### TRECHO SELECIONADO

________________

No filme A Cura são mostrados todas as características das instituições totais (controle total do corpo por meio do discurso da doença, e da mente por meio da incapacitação cognitiva). Mas ao acrescentar o toque CosmoGnóstico na narrativa, A Cura passa para o campo ontológico ou metafísico: qual o propósito daquele spa/sanatório?

Uma armadilha CosmoGnóstica – aviso de spoilers à frente


Como um demiurgo, Volmer mantém todos prisioneiros graças a uma ilusão terapêutica de cura para destilar dos corpos e mentes a matéria-prima do elixir da sua própria imortalidade. Nada mais CosmoGnóstico, assim como em Matrix (onde os corpos humanos fornecem energia para a manutenção da ilusão virtual da Matrix) ou em Cidade das Sombras (Dark City, 1998) - no qual humanos são confinados em uma cidade-laboratório para alienígenas de uma raça em extinção extraírem das cobaias a essência da alma.

________________

### INFORMAÇÕES FORNECIDAS
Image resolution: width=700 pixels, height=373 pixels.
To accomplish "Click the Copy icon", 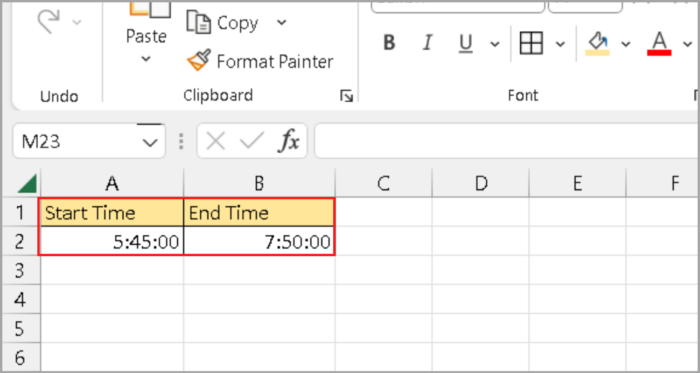I will pyautogui.click(x=199, y=22).
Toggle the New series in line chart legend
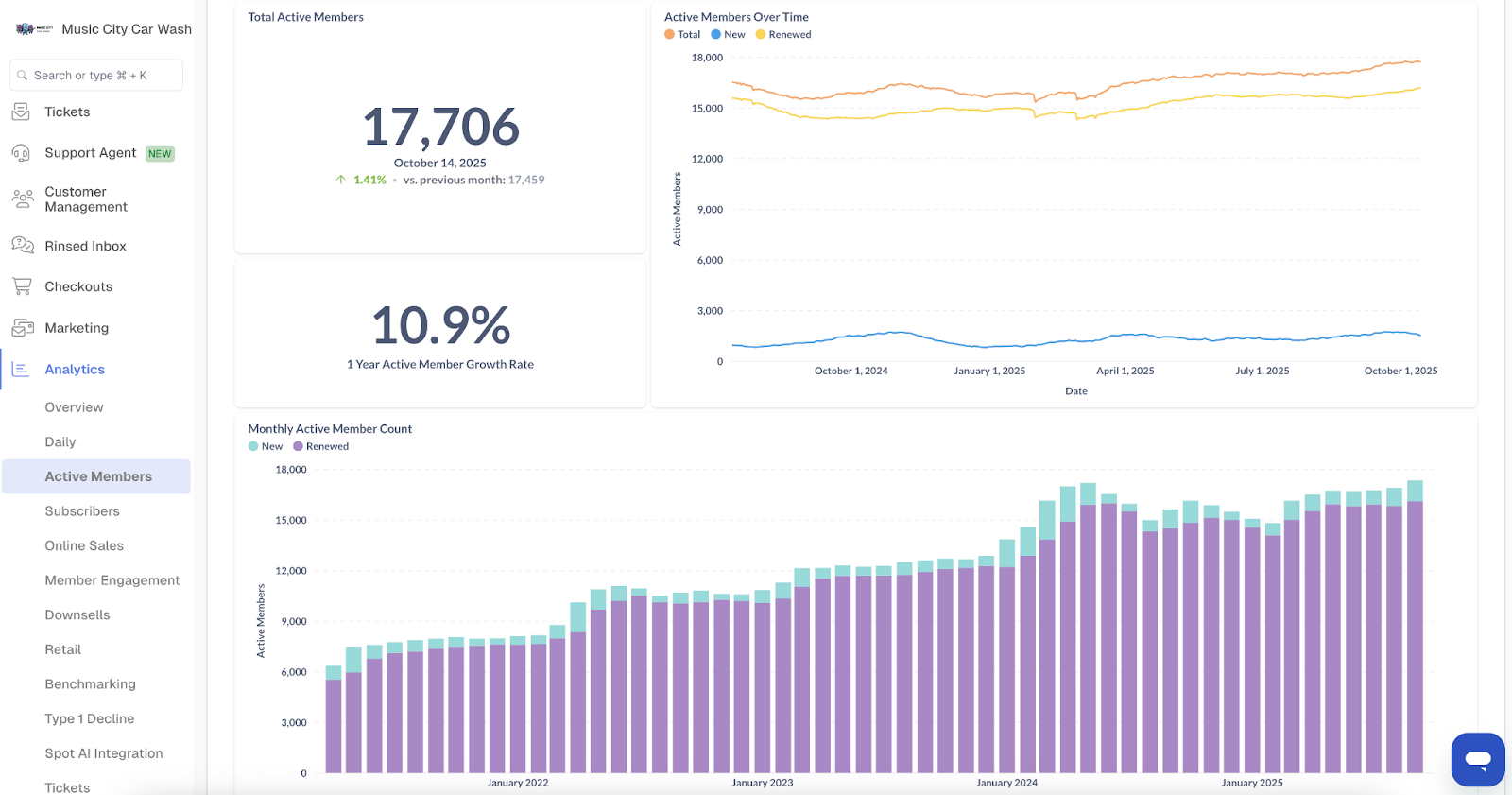Screen dimensions: 1512x795 coord(728,35)
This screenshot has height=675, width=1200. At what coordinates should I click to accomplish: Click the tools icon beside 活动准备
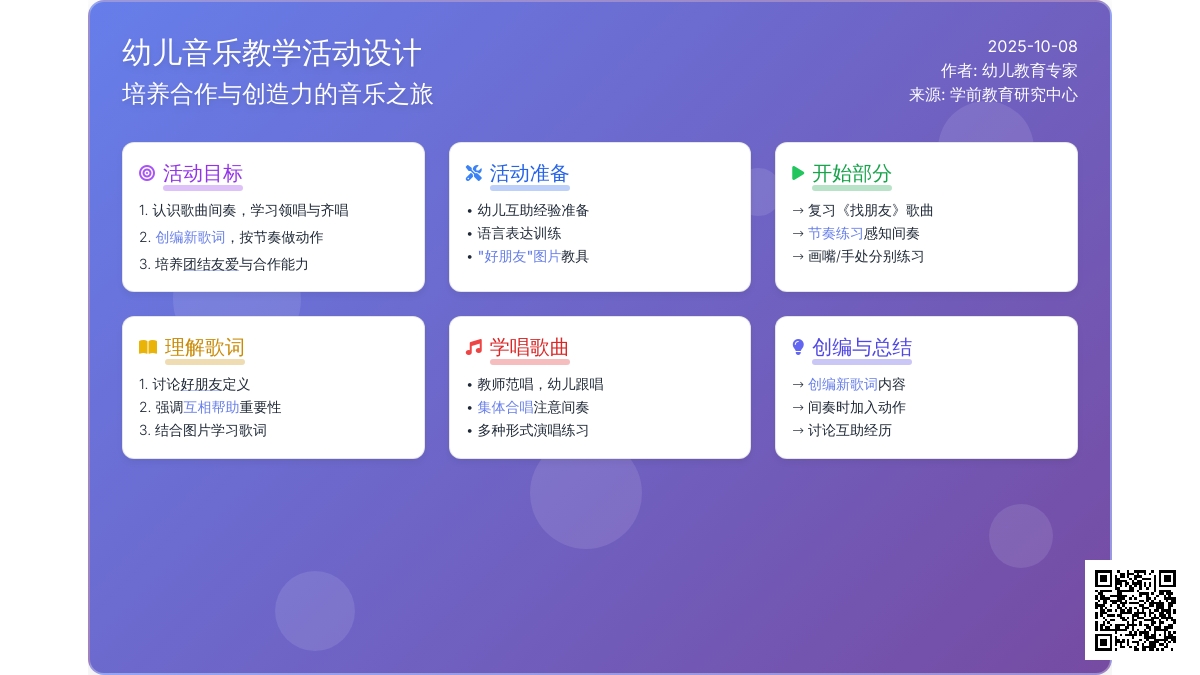tap(474, 173)
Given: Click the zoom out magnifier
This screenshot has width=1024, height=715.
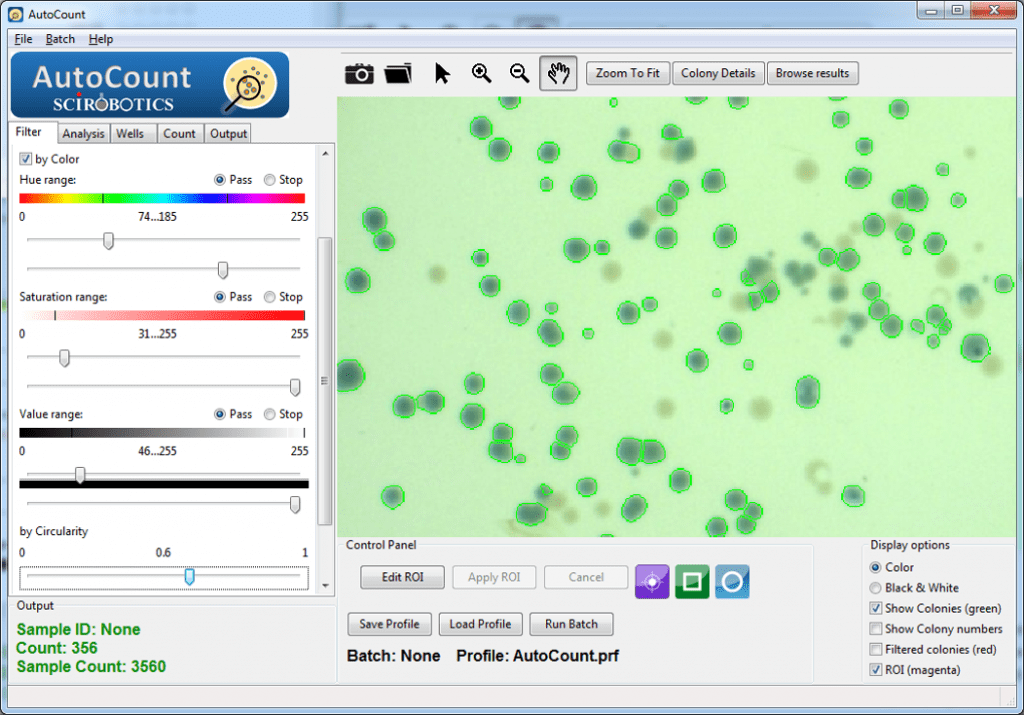Looking at the screenshot, I should pos(519,73).
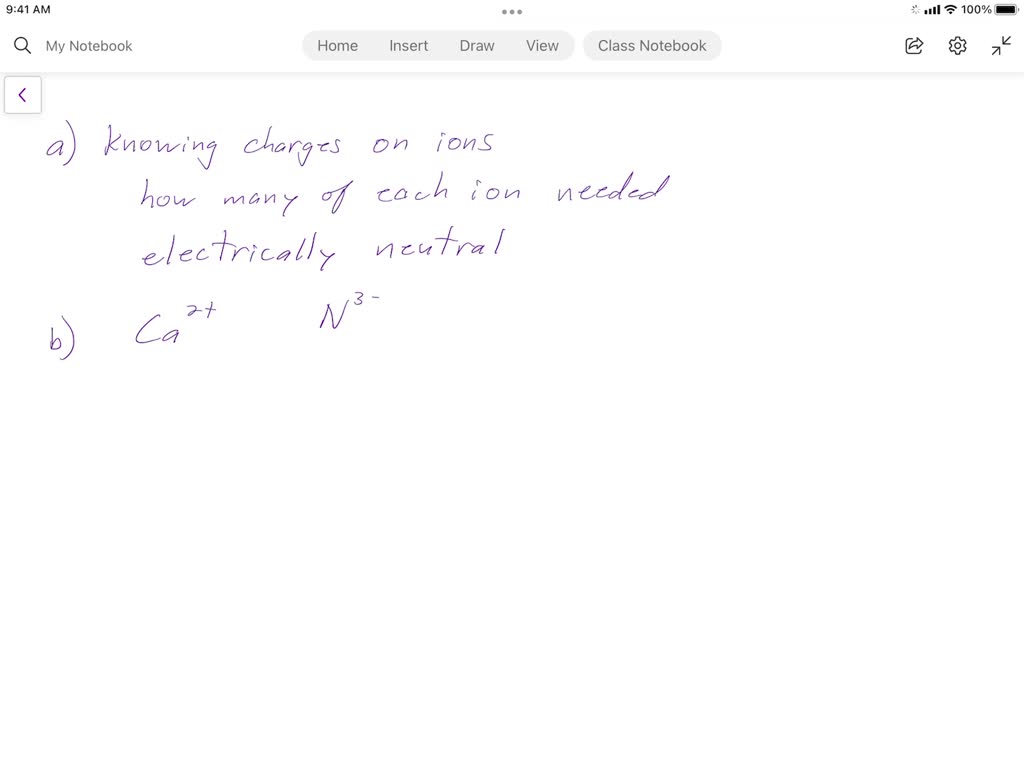Switch to the Draw tab
This screenshot has width=1024, height=768.
[x=477, y=45]
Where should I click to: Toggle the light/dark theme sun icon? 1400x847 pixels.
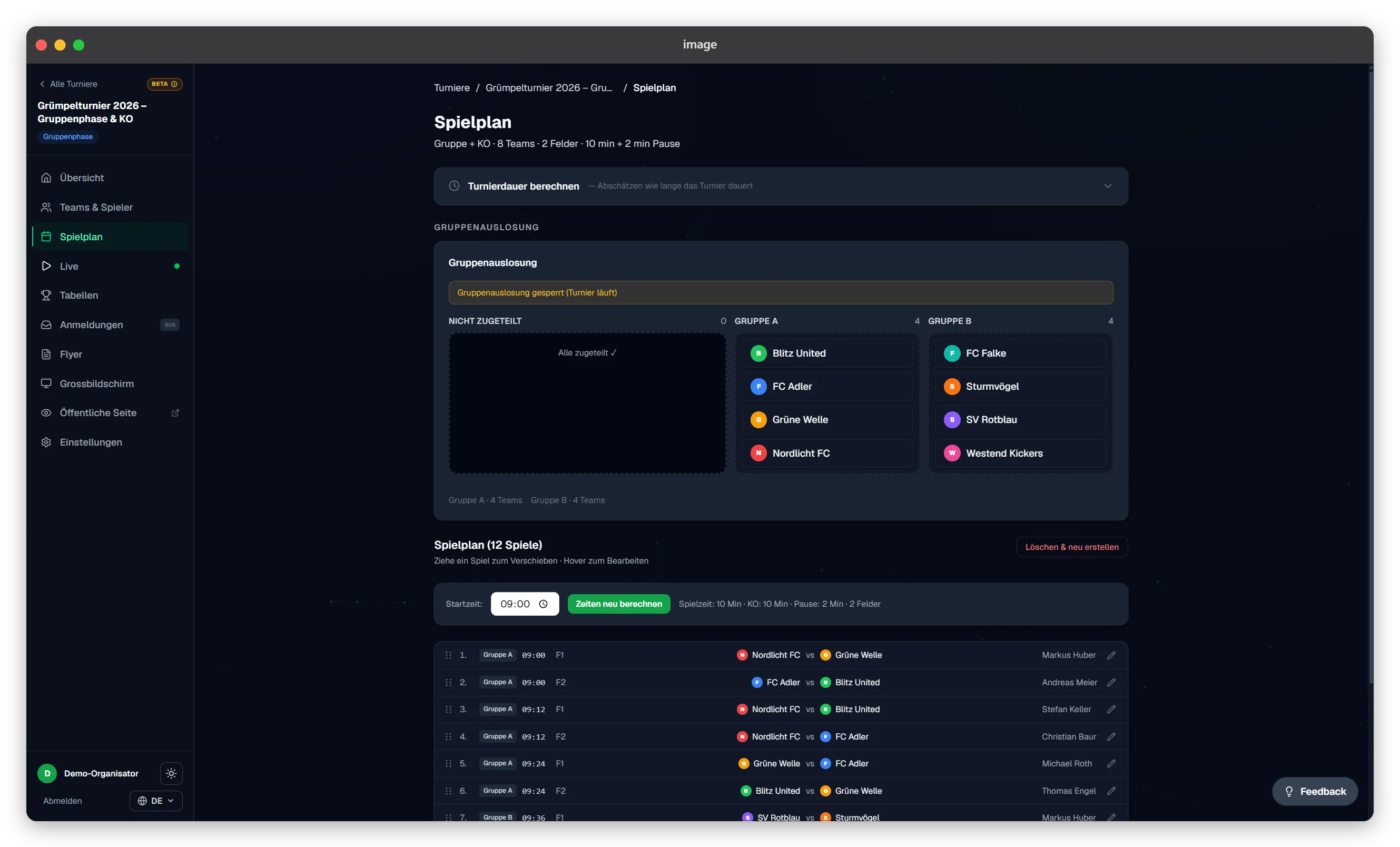point(171,773)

________________

### TAREFAS A CUMPRIR
1: Segundo o trecho sobre o filme A Cura, o que Volmer destila dos corpos e mentes dos prisioneiros?
2: Por favor, dê continuidade ao trecho sobre o filme A Cura a partir da última frase apresentada.
A listagem não tem nenhuma relação com o trecho sobre o filme A Cura.

### RESPOSTAS POR TAREFA
1: A matéria-prima do elixir da sua própria imortalidade.

2:
E ironicamente, para Volmer a matéria-prima do seu macabro experimento é inesgotável, como afirma a certa altura do filme: no altar da adoração, o homem retirou Deus e colocou no lugar a ambição, produzindo uma inesgotável doença que faz milionários irem para aquele local: o mal-estar da frieza e do esgotamento psíquico, que conduz gente como o CEO Pembroke para os Alpes suíços em busca de um tratamento que na verdade é uma armadilha.

O protagonista Lockart é o clássico personagem do Viajante: alguém bem sucedido no topo de uma empresa do mundo financeiro de Nova York que mergulhará em um jogo que embaralha realidade e ilusão para se transformar interiormente.


A bicicleta e a Jornada do Herói


A fuga final do protagonista, de bicicleta (o simbolismo fílmico moderno da transgressão e liberdade – clique aqui), resgatando a jovem Hannah é o clássico retorno do herói ao mundo ordinário. O herói não só transformado interiormente, mas que rompe com a própria ordem do mundo que deixou – uma releitura gnóstica contemporânea da tradicional Jornada do Herói de Joseph Campbell na mitografia e de Christopher Vogler no cinema.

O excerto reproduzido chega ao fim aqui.